** start MATERIAL FOR THE TASK **

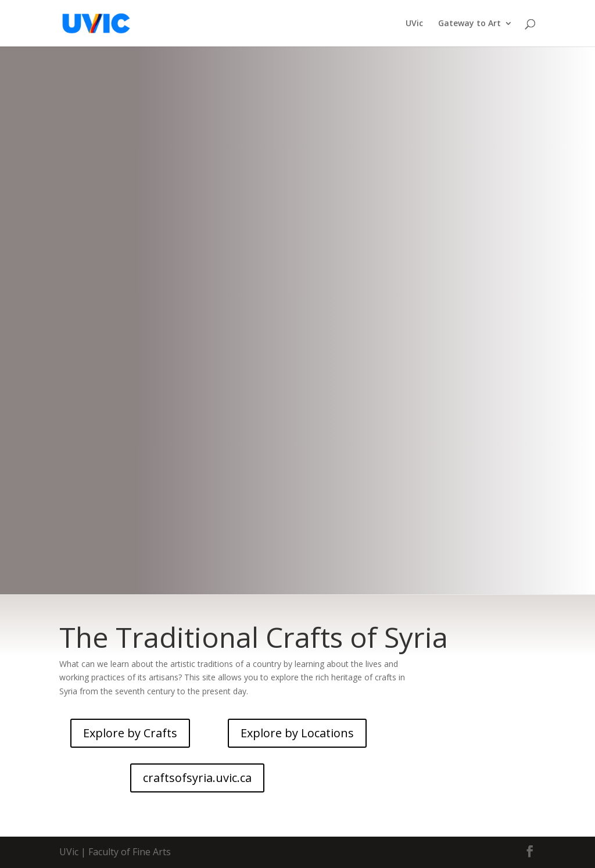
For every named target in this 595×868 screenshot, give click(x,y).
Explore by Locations (297, 733)
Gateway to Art (469, 24)
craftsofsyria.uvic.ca (298, 395)
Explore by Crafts (130, 733)
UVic (414, 24)
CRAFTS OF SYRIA (298, 301)
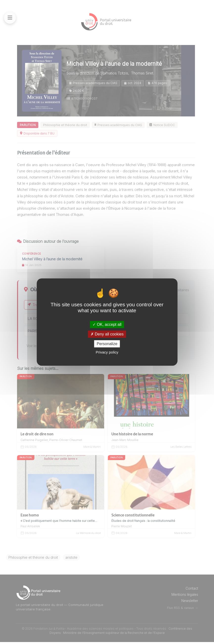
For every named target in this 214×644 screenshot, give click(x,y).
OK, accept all (107, 324)
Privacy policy (107, 352)
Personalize (107, 344)
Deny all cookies (107, 334)
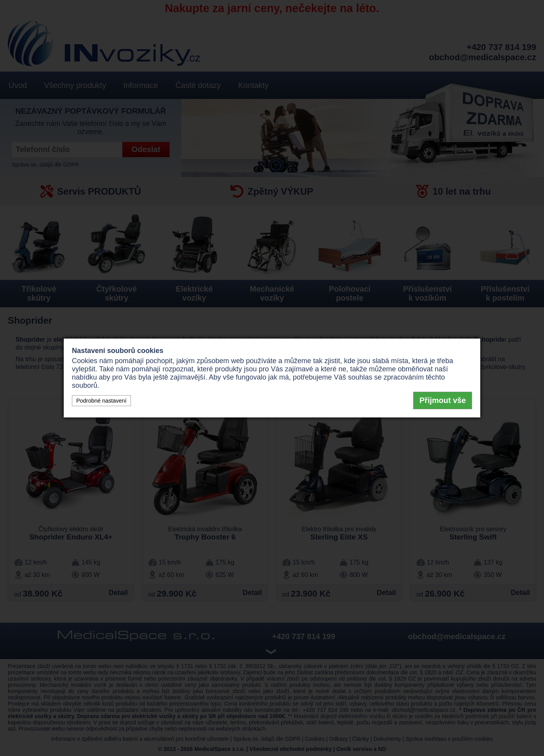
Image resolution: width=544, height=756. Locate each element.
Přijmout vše (442, 400)
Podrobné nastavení (101, 401)
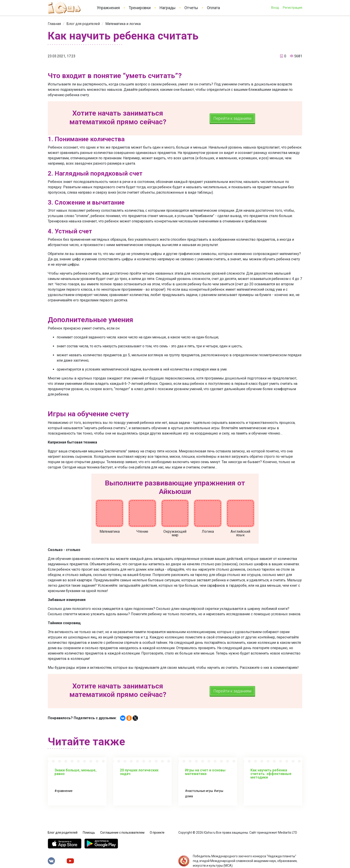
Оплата (213, 8)
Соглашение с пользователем (122, 832)
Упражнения (108, 8)
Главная (54, 24)
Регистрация (292, 7)
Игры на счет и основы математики (205, 772)
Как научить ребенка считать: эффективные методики (271, 774)
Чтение (142, 531)
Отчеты (191, 8)
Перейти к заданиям (232, 118)
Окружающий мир (175, 533)
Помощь (89, 832)
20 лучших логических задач (139, 772)
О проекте (157, 832)
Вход (275, 7)
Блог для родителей (83, 24)
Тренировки (140, 8)
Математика (110, 531)
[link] (54, 24)
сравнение (64, 791)
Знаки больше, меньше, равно (76, 772)
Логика (208, 531)
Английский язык (240, 533)
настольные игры (200, 791)
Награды (167, 8)
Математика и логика (123, 24)
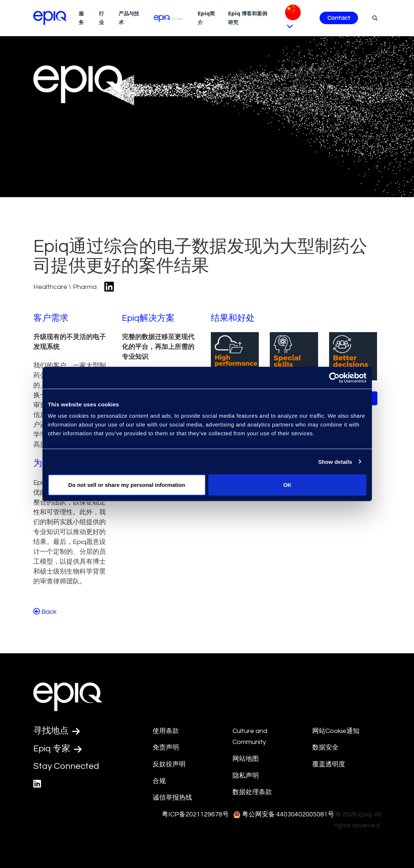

** end MATERIAL FOR THE TASK **

**CHALLENGE:** Output every line of the data above as a JSON list of strings, one string per line, skipping blank lines and leaving out the pictures.

**REPLY:**
[
  "For every named target in this 595×868 screenshot, give click(x,y).",
  "Explore by Locations (297, 733)",
  "Gateway to Art (469, 24)",
  "craftsofsyria.uvic.ca (298, 395)",
  "Explore by Crafts (130, 733)",
  "UVic (414, 24)",
  "CRAFTS OF SYRIA (298, 301)",
  "For every named target in this 214×644 screenshot, give click(x,y).",
  "OK, accept all (107, 324)",
  "Privacy policy (107, 352)",
  "Personalize (107, 344)",
  "Deny all cookies (107, 334)",
  "Image resolution: width=544, height=756. Locate each element.",
  "Přijmout vše (442, 400)",
  "Podrobné nastavení (101, 401)",
  "Оплата (213, 8)",
  "Соглашение с пользователем (122, 832)",
  "Упражнения (108, 8)",
  "Главная (54, 24)",
  "Регистрация (292, 7)",
  "Игры на счет и основы математики (205, 772)",
  "Как научить ребенка считать: эффективные методики (271, 774)",
  "Чтение (142, 531)",
  "Отчеты (191, 8)",
  "Перейти к заданиям (232, 118)",
  "Окружающий мир (175, 533)",
  "Помощь (89, 832)",
  "20 лучших логических задач (139, 772)",
  "О проекте (157, 832)",
  "Вход (275, 7)",
  "Блог для родителей (83, 24)",
  "Тренировки (140, 8)",
  "Математика (110, 531)",
  "[link] (54, 24)",
  "сравнение (64, 791)",
  "Знаки больше, меньше, равно (76, 772)",
  "Логика (208, 531)",
  "Английский язык (240, 533)",
  "настольные игры (200, 791)",
  "Награды (167, 8)",
  "Математика и логика (123, 24)"
]